Size exclusion fractionated oligomers are detected by antibodies to the mid region, N terminus, and C terminus of Aβ. Conditioned media from CHO and 7PA2 cells were concentrated ∼10-fold and then chromatographed on a Superdex 75 column, and 1 ml fractions were collected, lyophilized, and Western blotted. Lanes are labeled according to elution volume, and the elution of dextran standards is indicated by vertical arrows. Antibodies to the mid region (C; 4G8), N terminus (D; 6E10), and C terminus (A, 2G3; B, 21F12) of Aβ revealed the resolution of Aβ monomers (M), dimers (D), and trimers (T). The specificity of these bands is confirmed by the fact that they are only detected in fractions of 7PA2 CM (fraction numbers in bold type) and not in fractions of CHO-CM. Samples shown in A and B were from the same fractionation, and those shown in C and D were from separate fractionations. In each case, the blots shown are representative of at least three different experiments.

Figure 4.

SEC-isolated Aβ oligomers, but not monomers, inhibit LTP. A, 7PA2 cells were allowed to condition serum-free medium in the presence or absence of RS-0406 or RS-0466 for 15 h, and the CM was concentrated as described. The concentrated CM was subjected to SEC, and fractions were analyzed by Western blotting using a combination of 2G3 and 21F12. Aβ monomers (M), dimers (D), and trimers (T) are indicated by arrows.

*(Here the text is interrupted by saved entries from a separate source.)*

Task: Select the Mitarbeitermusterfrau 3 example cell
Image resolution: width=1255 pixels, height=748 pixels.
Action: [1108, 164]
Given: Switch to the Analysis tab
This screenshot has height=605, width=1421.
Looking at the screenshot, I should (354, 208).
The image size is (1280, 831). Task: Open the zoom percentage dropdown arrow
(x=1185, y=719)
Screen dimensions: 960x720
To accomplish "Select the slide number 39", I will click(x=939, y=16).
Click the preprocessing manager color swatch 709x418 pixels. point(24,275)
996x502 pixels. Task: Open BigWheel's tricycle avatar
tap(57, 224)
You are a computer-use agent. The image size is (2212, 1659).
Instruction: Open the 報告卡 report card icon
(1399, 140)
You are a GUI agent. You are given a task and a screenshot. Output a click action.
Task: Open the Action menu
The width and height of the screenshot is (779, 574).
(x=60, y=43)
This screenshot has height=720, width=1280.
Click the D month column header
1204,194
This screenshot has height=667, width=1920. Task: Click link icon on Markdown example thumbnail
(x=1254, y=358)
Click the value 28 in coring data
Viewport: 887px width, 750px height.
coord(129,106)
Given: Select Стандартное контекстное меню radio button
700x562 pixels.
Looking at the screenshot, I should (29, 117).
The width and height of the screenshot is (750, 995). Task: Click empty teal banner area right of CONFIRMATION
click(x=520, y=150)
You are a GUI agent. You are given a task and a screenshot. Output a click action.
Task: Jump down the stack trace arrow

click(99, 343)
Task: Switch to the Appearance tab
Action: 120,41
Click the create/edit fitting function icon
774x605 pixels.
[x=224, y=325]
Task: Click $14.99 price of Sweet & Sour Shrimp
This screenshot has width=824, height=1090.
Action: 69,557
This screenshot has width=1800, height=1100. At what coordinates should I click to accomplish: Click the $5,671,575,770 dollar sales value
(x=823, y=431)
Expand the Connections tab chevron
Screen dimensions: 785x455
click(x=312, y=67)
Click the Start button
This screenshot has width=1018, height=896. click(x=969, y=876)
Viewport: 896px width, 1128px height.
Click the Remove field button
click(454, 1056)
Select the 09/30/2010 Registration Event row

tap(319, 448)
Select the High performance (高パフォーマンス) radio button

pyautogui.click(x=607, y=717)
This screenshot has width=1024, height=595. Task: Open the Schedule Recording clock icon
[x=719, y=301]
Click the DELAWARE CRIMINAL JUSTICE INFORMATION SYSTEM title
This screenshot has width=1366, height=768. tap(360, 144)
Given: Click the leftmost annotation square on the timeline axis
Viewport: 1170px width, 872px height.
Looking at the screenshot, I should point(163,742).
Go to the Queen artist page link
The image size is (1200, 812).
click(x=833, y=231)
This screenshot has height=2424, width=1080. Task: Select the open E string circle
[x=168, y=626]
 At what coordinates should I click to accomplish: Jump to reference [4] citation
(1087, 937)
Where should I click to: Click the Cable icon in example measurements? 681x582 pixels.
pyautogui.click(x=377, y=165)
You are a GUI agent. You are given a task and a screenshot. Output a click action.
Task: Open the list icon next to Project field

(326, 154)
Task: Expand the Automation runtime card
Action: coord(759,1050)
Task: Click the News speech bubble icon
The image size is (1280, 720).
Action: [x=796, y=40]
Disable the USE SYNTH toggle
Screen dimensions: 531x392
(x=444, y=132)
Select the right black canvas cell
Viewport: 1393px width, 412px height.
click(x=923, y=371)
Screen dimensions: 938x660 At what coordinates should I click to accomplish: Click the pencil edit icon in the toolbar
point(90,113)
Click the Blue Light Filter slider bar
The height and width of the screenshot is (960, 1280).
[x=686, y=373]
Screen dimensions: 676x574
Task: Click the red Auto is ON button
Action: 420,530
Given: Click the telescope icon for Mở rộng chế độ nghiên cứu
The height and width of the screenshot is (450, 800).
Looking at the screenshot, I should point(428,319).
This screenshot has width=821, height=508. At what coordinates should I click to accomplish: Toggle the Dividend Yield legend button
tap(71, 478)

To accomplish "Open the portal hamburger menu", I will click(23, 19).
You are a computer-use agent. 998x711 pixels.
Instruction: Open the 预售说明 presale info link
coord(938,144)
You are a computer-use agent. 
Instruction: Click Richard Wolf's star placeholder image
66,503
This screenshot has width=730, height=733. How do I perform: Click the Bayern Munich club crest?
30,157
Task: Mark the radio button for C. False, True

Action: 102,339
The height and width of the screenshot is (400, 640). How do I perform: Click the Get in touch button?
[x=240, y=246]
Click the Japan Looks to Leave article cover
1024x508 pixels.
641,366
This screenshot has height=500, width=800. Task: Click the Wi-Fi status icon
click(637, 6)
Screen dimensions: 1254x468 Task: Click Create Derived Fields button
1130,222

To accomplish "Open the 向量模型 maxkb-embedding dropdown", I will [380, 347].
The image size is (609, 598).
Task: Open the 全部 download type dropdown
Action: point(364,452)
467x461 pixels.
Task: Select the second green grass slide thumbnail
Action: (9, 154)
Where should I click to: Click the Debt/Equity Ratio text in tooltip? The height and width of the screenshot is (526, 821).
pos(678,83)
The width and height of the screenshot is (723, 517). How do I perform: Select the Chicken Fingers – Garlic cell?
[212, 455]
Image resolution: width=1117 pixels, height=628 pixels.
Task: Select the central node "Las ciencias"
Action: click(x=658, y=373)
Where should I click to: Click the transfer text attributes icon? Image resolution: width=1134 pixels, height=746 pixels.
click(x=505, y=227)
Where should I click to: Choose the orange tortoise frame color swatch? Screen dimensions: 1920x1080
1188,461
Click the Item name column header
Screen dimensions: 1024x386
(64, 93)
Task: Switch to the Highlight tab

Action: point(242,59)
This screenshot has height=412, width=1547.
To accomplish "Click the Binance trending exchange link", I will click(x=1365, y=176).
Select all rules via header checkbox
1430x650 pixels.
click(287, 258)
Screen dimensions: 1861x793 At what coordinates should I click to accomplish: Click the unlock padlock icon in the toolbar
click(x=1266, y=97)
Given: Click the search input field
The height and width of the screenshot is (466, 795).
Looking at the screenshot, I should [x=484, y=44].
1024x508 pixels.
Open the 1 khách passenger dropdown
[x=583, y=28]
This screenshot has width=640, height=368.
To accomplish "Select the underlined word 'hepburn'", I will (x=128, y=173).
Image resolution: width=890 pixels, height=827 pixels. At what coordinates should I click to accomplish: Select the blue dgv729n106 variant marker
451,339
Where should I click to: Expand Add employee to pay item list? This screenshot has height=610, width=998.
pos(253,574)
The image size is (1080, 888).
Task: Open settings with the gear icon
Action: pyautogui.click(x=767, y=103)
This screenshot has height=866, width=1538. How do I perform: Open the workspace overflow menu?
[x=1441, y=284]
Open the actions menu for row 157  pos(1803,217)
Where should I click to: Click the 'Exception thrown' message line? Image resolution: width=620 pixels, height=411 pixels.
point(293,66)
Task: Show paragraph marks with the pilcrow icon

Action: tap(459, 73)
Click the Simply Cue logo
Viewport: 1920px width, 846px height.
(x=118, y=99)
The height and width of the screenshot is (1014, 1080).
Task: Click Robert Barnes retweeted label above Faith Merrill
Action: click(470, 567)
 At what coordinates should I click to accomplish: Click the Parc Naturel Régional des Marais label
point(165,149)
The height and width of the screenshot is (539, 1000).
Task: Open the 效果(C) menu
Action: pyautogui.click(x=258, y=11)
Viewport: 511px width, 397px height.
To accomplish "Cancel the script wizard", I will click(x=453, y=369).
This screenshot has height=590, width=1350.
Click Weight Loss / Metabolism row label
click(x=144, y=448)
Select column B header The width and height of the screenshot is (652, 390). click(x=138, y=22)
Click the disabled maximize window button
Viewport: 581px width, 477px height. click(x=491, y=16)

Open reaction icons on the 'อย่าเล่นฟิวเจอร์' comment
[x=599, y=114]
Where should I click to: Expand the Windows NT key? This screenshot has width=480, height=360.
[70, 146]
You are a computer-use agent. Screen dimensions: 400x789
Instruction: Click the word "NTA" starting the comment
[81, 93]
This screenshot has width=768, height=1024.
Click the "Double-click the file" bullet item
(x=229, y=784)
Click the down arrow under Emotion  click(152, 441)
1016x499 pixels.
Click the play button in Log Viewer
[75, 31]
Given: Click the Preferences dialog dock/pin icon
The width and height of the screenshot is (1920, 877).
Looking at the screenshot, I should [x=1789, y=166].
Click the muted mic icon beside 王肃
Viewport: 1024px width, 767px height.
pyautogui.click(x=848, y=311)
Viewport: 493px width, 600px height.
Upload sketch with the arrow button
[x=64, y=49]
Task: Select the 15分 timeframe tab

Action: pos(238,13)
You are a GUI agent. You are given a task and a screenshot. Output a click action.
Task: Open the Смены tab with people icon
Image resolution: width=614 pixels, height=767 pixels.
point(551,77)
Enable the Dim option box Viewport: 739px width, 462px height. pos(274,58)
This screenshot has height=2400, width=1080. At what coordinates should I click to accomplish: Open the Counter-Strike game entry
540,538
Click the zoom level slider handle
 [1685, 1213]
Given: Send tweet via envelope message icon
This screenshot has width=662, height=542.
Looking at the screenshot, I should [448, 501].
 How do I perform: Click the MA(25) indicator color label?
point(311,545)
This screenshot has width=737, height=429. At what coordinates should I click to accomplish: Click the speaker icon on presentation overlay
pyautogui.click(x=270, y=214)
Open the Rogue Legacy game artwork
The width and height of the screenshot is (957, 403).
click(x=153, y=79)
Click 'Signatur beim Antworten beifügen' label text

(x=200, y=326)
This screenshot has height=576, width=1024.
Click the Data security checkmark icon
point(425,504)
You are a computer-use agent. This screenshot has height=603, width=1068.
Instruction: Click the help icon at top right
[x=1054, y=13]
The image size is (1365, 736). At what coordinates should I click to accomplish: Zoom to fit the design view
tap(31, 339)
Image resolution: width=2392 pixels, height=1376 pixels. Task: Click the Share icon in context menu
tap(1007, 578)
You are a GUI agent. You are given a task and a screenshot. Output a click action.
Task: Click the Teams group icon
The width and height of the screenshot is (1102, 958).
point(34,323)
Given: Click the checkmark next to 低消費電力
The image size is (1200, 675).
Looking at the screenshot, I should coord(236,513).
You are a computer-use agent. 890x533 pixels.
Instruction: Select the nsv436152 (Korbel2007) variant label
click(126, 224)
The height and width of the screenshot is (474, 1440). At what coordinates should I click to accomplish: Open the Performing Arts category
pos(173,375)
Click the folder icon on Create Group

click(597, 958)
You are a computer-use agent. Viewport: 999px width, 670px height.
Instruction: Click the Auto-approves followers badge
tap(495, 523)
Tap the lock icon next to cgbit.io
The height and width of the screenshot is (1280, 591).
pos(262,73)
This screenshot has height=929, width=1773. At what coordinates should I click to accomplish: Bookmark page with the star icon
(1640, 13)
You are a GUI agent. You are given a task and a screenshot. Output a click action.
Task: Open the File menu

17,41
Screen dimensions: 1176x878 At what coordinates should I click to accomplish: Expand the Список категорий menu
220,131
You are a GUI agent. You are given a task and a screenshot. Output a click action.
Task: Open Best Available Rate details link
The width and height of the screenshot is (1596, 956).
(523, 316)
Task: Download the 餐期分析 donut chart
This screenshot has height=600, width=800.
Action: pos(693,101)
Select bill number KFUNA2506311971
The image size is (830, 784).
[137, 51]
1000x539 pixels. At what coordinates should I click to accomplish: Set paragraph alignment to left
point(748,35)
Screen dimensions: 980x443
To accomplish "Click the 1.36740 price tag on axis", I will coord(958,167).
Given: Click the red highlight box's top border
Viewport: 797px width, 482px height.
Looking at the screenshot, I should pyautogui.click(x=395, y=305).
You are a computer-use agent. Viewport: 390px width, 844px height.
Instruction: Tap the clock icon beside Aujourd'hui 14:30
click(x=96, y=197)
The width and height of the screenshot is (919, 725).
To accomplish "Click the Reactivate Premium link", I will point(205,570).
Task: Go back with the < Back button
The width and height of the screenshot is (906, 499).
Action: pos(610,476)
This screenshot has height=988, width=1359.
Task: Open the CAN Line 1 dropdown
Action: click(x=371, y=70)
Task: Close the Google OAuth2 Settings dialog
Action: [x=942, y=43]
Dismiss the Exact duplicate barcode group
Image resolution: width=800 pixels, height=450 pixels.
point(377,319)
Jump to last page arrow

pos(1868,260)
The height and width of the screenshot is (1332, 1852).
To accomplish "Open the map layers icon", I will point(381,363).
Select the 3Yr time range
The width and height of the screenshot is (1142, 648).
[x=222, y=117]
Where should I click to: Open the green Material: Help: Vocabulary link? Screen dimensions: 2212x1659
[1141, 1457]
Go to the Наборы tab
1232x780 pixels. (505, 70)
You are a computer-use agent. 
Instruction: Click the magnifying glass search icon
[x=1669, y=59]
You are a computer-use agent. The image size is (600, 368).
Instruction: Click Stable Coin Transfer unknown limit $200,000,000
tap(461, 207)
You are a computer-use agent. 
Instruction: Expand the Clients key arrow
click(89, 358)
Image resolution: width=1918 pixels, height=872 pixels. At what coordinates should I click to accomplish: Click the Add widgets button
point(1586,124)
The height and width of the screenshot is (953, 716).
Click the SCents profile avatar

B, SEC fractions containing monomeric or oligomeric Aβ were lyophilized and reconstituted in 10 ml of ACSF, and an aliquot (1.5 ml) was analyzed by IP/Western blot. C, Perfusion of hippocampal slices with oligomeric Aβ (fraction 7) inhibited LTP (115.8 ± 10.0% at 60 min post-HFS; mean ± SEM percentage of baseline; n = 6; p > 0.05 compared with pre-HFS baseline), whereas perfusion with monomeric Aβ (fraction 9) did not alter LTP (227.1 ± 22.6% at 60 min post-HFS; mean ± SEM percentage of baseline; n = 6; p > 0.05 compared with pre-HFS baseline). Insets show typical EPSPs ∼5 min pre- (1) and ∼60 min post-HFS (2). Calibration: 25 ms, 2 mV. Arrows signify the period of HFS, and the asterisk indicates addition of test media.